Given records
==================================================

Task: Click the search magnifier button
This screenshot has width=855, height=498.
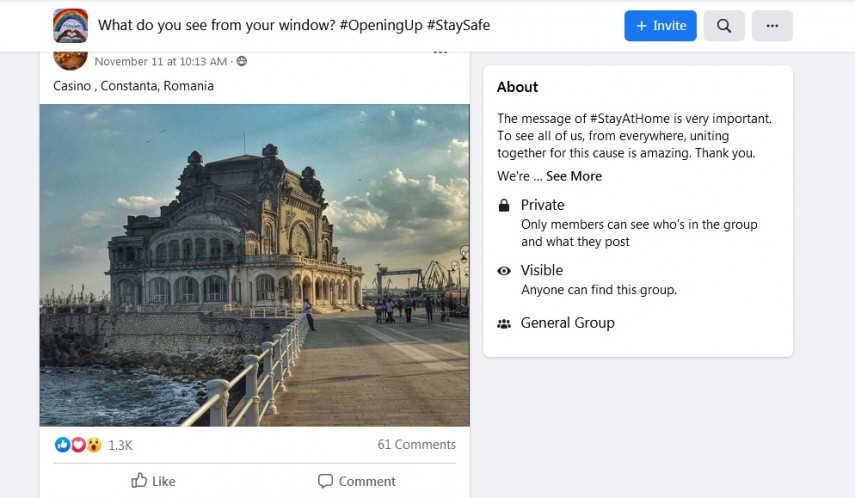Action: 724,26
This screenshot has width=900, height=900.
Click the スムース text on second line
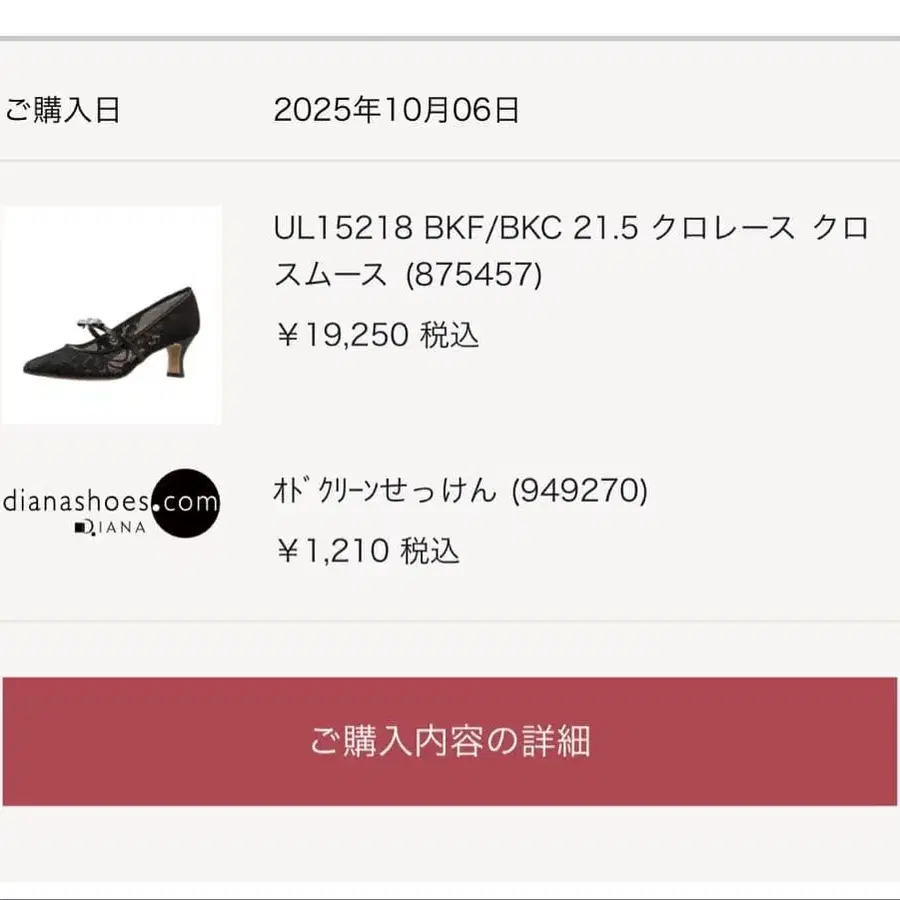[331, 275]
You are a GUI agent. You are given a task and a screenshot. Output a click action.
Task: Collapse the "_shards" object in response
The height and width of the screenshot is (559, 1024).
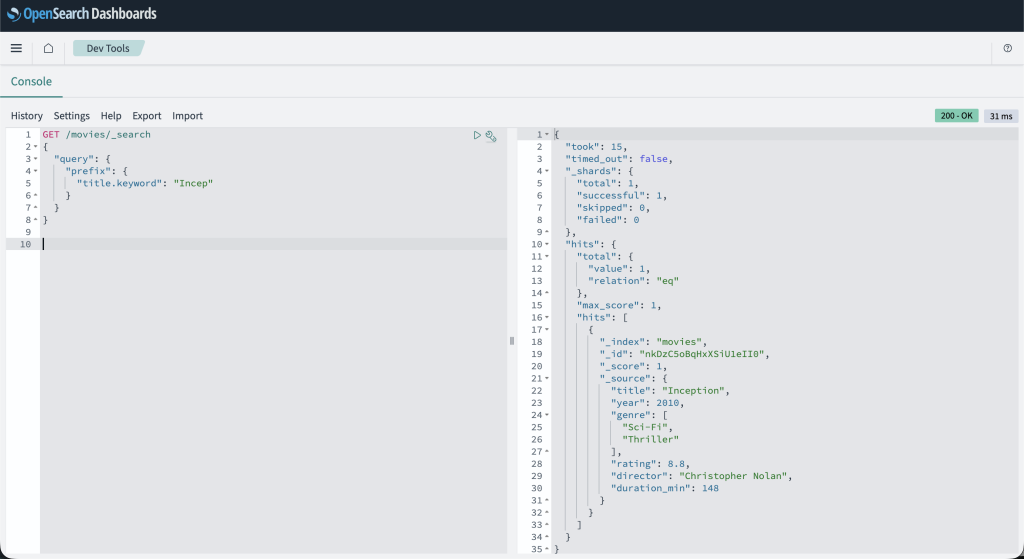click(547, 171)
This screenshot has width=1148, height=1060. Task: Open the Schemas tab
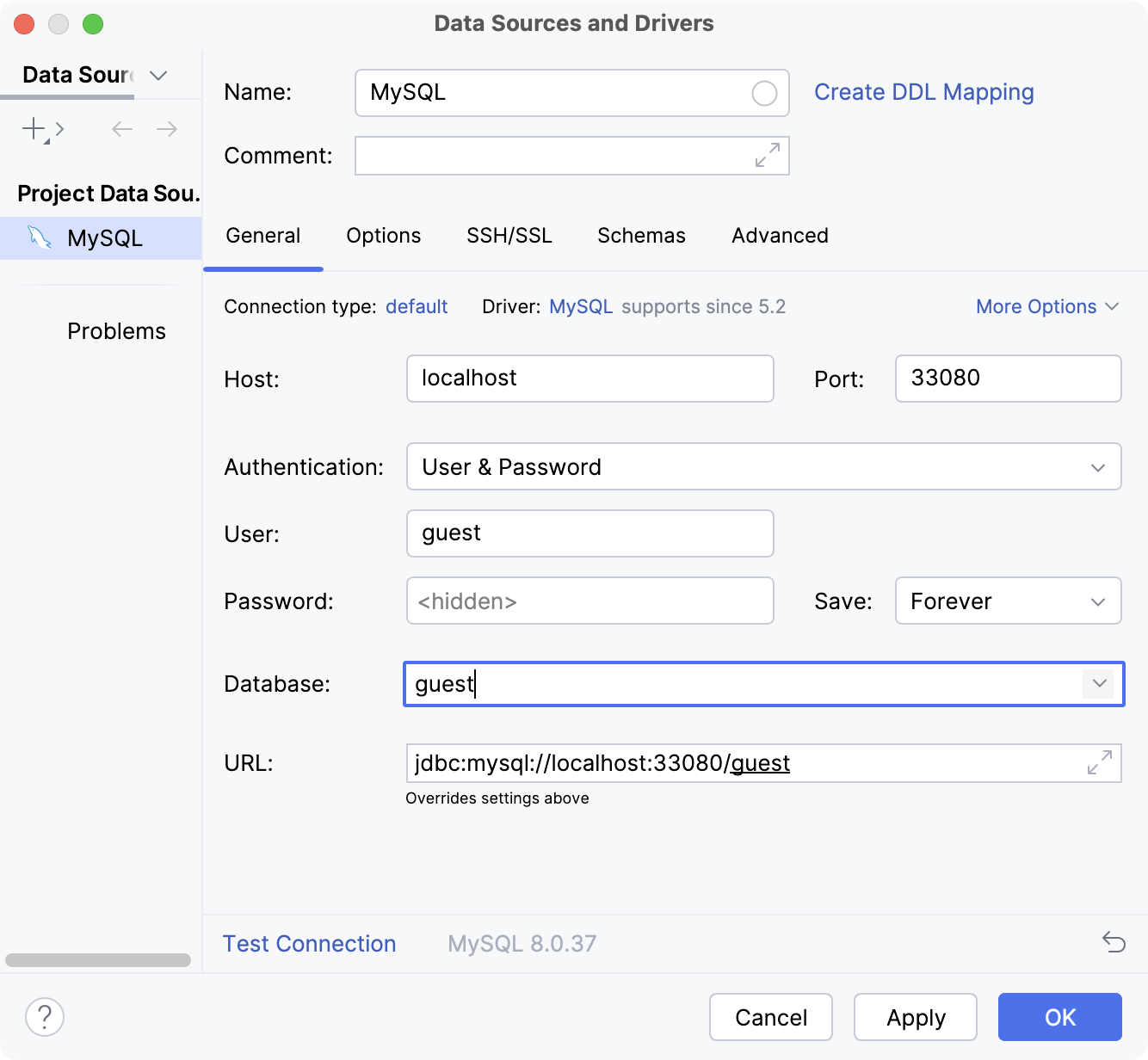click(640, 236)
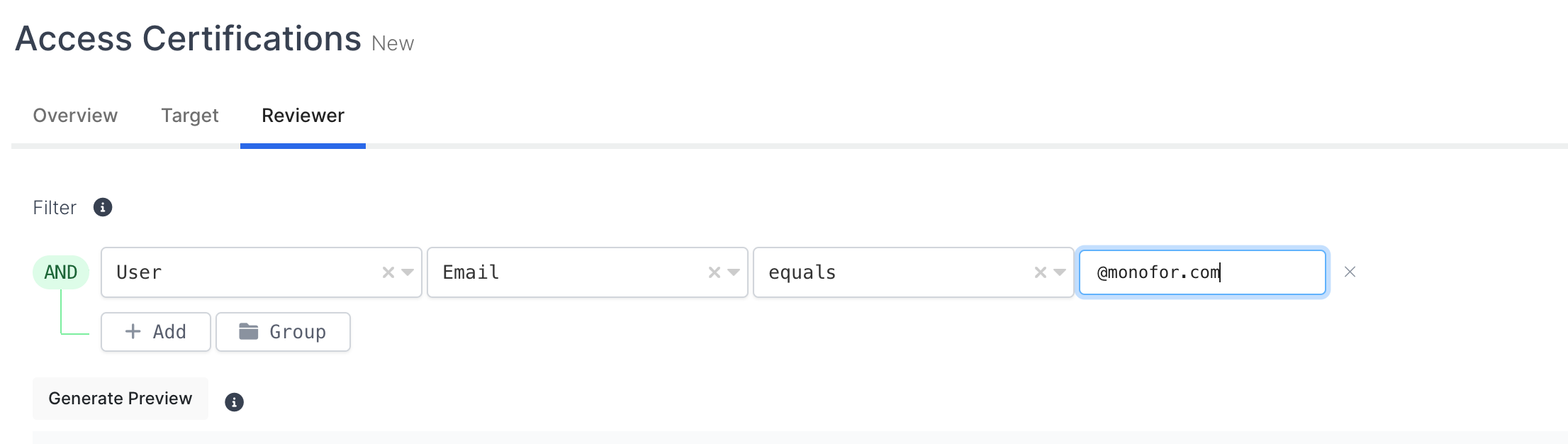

==================================================

Exercise description
Rescale the rows starting at the one that contains "This screenshot has width=900, height=900." and ending at the last row: reproduce each row, requests included, but multiply every coordinate in the answers by 2.25 and round to whole numbers, halves up. Leave the pictures out.

Solution to this task
This screenshot has width=900, height=900.
Click the スムース text on second line
[745, 619]
You are a GUI agent. You are given a task and a screenshot. Output a click action.
Task: Collapse the "_shards" object in response
The height and width of the screenshot is (559, 1024).
click(1231, 385)
This screenshot has width=1148, height=1060. Task: Open the Schemas tab
click(1440, 531)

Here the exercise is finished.